村尾佳子 リーダーシップ開発、倫理、価値観

18/05/25

前回は、ビジネスに必要な基礎的な能力と言っても様々な能力があるということについてお話しました。今日は、その「ビジネス基礎力」の1つである「論理思考力」のお話です。

この言葉の響きだけで毛嫌いされる方も多く、理屈っぽい上司で面倒くさいな、というような認識を日本では持たれることが多いと思います。しかし、ビジネスは様々な物が複雑に絡み合っているため、その複雑なものを整理する力が必要です。そのベースにあるのが「論理思考力」です。
ビジネスの現場における課題への取り組みの流れは、そもそも問題があるかないかから始まり、問題があるとすると一体何が問題で何が課題なのか、それをどうするのか、どういう方向で進めていくのかを考えていくというシンプルなものです。しかし、実際に取り組んでいくと、様々なことが複雑に絡み合っているため、頭の中に全体像を描くことが難しい場合が多々あります。私たちは自分で認識できていないことを他人にわかり易く伝えることはできません。そのため、まずは自分の頭をクリアに整理していくことが必要となります。「論理思考力」は、そういった際に「整理していく力」です。

== 提供資料 ==
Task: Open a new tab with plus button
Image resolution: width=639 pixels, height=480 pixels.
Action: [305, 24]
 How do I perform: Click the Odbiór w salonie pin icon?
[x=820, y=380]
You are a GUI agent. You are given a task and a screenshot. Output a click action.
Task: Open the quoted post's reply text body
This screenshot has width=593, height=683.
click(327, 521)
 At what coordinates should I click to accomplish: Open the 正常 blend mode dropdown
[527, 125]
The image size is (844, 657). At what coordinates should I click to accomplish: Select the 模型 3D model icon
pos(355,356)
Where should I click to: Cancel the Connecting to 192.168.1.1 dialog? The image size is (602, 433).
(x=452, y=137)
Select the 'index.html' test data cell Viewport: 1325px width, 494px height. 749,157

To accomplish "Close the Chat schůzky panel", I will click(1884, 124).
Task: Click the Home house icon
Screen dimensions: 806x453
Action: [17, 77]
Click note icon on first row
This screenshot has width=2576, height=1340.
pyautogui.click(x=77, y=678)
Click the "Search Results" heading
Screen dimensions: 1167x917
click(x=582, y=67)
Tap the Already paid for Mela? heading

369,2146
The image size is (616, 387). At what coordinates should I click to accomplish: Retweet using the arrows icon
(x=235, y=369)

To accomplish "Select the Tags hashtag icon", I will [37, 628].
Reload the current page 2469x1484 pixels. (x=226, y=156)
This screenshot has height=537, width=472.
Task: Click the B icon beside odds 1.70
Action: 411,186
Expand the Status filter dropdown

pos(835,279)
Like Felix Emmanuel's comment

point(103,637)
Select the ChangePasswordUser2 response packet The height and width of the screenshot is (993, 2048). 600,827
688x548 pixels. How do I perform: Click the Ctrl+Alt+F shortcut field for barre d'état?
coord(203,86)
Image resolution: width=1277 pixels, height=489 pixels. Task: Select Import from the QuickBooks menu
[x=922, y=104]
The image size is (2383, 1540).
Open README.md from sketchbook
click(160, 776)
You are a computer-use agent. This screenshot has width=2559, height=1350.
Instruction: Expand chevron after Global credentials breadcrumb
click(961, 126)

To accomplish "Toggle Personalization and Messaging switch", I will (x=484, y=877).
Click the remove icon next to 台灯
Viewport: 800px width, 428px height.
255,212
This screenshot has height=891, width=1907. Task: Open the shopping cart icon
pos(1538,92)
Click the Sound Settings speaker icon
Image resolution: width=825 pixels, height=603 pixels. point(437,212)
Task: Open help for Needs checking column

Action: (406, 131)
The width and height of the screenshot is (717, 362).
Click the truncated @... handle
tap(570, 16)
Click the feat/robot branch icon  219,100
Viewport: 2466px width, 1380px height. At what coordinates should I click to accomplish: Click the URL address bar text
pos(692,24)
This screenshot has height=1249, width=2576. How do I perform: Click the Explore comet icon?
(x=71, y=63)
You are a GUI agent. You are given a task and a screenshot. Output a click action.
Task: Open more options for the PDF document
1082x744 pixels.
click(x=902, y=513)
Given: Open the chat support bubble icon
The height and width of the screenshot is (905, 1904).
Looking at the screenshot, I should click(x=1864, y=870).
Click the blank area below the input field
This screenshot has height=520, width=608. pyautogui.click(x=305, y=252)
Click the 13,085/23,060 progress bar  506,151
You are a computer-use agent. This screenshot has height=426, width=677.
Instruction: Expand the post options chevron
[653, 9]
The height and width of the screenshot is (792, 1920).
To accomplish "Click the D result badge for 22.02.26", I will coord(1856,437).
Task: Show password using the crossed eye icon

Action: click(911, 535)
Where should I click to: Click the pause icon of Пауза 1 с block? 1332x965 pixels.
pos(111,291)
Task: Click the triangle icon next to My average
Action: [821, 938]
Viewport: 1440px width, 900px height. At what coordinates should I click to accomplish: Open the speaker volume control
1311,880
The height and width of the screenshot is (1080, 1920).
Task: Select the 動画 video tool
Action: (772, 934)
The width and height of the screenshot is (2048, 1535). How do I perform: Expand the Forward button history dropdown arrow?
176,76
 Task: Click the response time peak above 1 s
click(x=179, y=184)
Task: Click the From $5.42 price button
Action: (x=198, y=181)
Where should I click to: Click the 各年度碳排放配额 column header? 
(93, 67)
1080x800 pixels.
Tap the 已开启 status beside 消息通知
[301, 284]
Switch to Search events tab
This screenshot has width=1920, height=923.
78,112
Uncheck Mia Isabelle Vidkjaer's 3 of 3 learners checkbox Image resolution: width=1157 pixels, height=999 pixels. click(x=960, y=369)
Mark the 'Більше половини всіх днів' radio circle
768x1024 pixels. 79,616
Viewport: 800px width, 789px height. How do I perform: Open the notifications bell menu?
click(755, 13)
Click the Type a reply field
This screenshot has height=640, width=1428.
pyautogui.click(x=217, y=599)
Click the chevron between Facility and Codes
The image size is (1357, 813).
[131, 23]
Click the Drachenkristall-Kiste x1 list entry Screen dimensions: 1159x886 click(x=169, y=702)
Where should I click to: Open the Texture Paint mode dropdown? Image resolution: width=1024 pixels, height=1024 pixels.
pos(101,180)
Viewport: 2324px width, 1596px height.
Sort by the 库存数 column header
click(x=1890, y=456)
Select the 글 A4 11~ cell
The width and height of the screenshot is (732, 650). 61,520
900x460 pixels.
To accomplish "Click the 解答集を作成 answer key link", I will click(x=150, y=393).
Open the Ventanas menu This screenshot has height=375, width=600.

== やること ==
a – 論理思考力についての文章のうち、「ビジネスの現場における課題へ」を含む語句で始まり「際に「整理していく力」です。」で終わる部分を一字一句そのまま書き写してください。
b – 論理思考力についての文章で、「論理思考力」は一言でどのような力だと言い表されていますか。
c – 論理思考力についての文章を、最後の文の続きから書き継いでください。

== 解答 ==
a –
ビジネスの現場における課題への取り組みの流れは、そもそも問題があるかないかから始まり、問題があるとすると一体何が問題で何が課題なのか、それをどうするのか、どういう方向で進めていくのかを考えていくというシンプルなものです。しかし、実際に取り組んでいくと、様々なことが複雑に絡み合っているため、頭の中に全体像を描くことが難しい場合が多々あります。私たちは自分で認識できていないことを他人にわかり易く伝えることはできません。そのため、まずは自分の頭をクリアに整理していくことが必要となります。「論理思考力」は、そういった際に「整理していく力」です。

b – 「整理していく力」です。

c –
「論理思考力」を鍛えるポイントは大きく3つあります。
一つ目のポイントは、「本質的な問いを押さえ続ける」です。『本質的な問い(issue)』とは、「そもそも一番自分がフォーカスすべき課題は何か」ということですが、人間はこれを押さえ続けることが非常に不得意です。話をしているうちと、次々と新しい情報が入ってきて、気がついたら本来の目的とは全く違うところに話が行ってしまっているということがあります。「議題の目的は何だったのか」ということにしっかりとフォーカスして忘れないことが大切です。これは意識の問題でもあります。簡単なテクニックとしては、会議を始める前に「今日の議題は〇〇」と書いた紙を目の前に置き、話がそれそうな時には「話題が違うから戻ろうよ」と軌道修正する役割を担うファシリテーターを決める方法があります。そうすることで、適宜課題を思い出して軌道修正することができ、何を解決したかったのかを常に意識することができます。「本質的な問いを押さえ続ける」というのは、言葉にすると簡単ですが実は非常に難しいポイントです。

次のポイントは、「主張と根拠を明確にする」です。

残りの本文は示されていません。